The first shock, near Gaziantep in southeast Turkey, measured 7.8 on the earthquake magnitude scale, releasing an energy capable of powering New York City for over four days. Dozens of aftershocks followed, including a 7.5 magnitude quake close to the city of Elbistan, approximately 70 miles north of the first tremor. With more than 40,000 people killed in Turkey and neighboring Syria, the earthquake is one of the deadliest in decades, reducing historic cities like Antakya to rubble.
While the tragedy has dominated headlines for days, it hit particularly close to home in one corner of the Upper West Side: Columbia University, where more than 100 Turkish students and several Syrians are currently enrolled, according to Samantha Slater, Columbia University’s director of media relations.

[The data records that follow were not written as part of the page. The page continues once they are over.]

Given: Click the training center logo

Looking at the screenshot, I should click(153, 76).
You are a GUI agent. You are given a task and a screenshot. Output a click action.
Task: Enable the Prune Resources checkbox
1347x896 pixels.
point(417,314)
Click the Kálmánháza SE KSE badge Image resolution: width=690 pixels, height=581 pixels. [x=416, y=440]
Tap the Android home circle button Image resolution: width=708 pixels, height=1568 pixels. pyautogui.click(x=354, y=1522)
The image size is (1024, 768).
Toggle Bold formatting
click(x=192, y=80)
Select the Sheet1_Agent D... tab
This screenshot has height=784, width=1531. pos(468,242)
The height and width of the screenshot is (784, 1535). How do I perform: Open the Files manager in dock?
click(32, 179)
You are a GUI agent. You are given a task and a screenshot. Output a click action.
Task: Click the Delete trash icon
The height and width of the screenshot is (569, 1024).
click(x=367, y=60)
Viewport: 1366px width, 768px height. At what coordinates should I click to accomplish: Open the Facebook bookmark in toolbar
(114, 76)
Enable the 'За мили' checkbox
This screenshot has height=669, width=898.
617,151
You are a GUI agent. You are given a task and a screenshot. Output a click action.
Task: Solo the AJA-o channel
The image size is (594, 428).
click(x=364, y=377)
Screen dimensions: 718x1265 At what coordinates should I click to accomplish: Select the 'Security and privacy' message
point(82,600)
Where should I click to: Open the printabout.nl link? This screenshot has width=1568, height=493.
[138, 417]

Once Sayki grasped the gravity of the catastrophe, she called her maternal grandmother, who now lives in Istanbul but is from Kahramanmaraş, a city many residents call Marash, next to the earthquake’s epicenter. Their family house in Trabzon Street, in the city center, had been fully demolished, Sayki learned, and several cousins who were living in that area perished after they were trapped by collapsed buildings. “It is a collective trauma,” Sayki said.
For the next few days Sayki was glued to Twitter, reading desperate pleas for help. Paralyzed by the tragedy, she went to New Jersey, where her mother and some of her Turkish relatives live, and where she could find company in her grief. “I was able to come here and share that with people in my community who would be able to relate,” she said. “Everything else seemed so unimportant to me, I couldn’t focus on anything.”
The same was true for Abdullah Ayasun, another graduate student from Istanbul who is studying journalism at Columbia. Ayasun skipped his Monday classes, spending the day checking on friends and family while looking at the #deprem (earthquake) posts on Twitter. “I wasn’t able to sleep, because I was scrolling,” he said in a phone interview.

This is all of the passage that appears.